───── ESTRATTO DELLA PAGINA

La cultura cinematografica e letteraria, nel suo tentativo di alzare il sipario sulla psicopatologia, ha spesso indotto a credere che esista un ampio confine tra ciò che è sano e ciò che può essere indizio di malattia. Anche se la conoscenza dovrebbe portare a una maggiore apertura individuale, in realtà ciò che sovente si ottiene è un’ampia stigmatizzazione dei disturbi in genere, considerati in una dicotomia netta per cui esiste una forte differenza tra chi sembra sano e chi non lo è più o non lo è mai stato. Mai sentito parlare delle allucinazioni normali? Un caso palese è quello delle allucinazioni, un disturbo della percezione con alla base una falsificazione percettiva.

──────────
───── ESTRATTO DEI DATI

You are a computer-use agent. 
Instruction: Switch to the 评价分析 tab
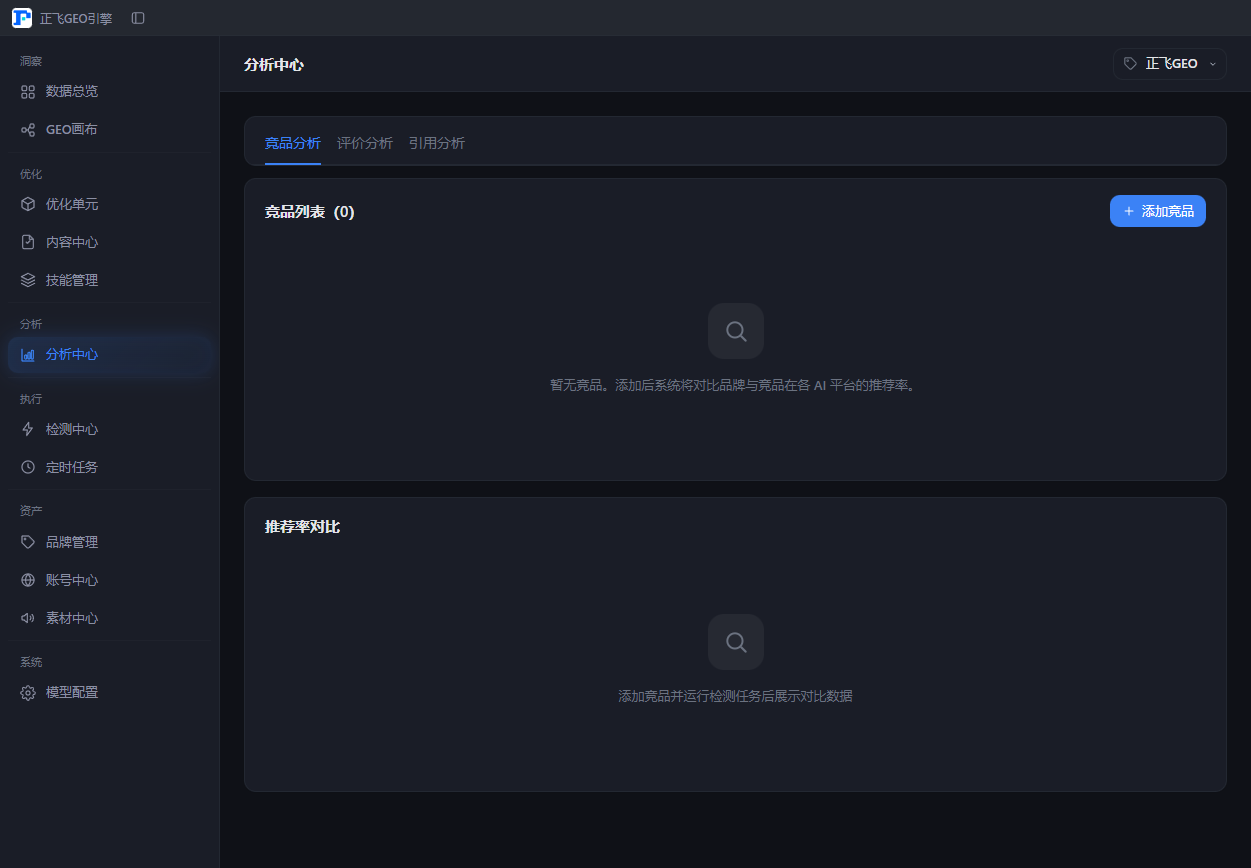[x=365, y=143]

──────────

▶ DESCRIZIONE DEL COMPITO
Trascrivi dal testo sulle allucinazioni riportato sopra il passaggio che va da "La cultura cinematografica" fino a "una falsificazione percettiva.".

▶ RISULTATO DELL'ESERCIZIO
La cultura cinematografica e letteraria, nel suo tentativo di alzare il sipario sulla psicopatologia, ha spesso indotto a credere che esista un ampio confine tra ciò che è sano e ciò che può essere indizio di malattia. Anche se la conoscenza dovrebbe portare a una maggiore apertura individuale, in realtà ciò che sovente si ottiene è un’ampia stigmatizzazione dei disturbi in genere, considerati in una dicotomia netta per cui esiste una forte differenza tra chi sembra sano e chi non lo è più o non lo è mai stato. Mai sentito parlare delle allucinazioni normali? Un caso palese è quello delle allucinazioni, un disturbo della percezione con alla base una falsificazione percettiva.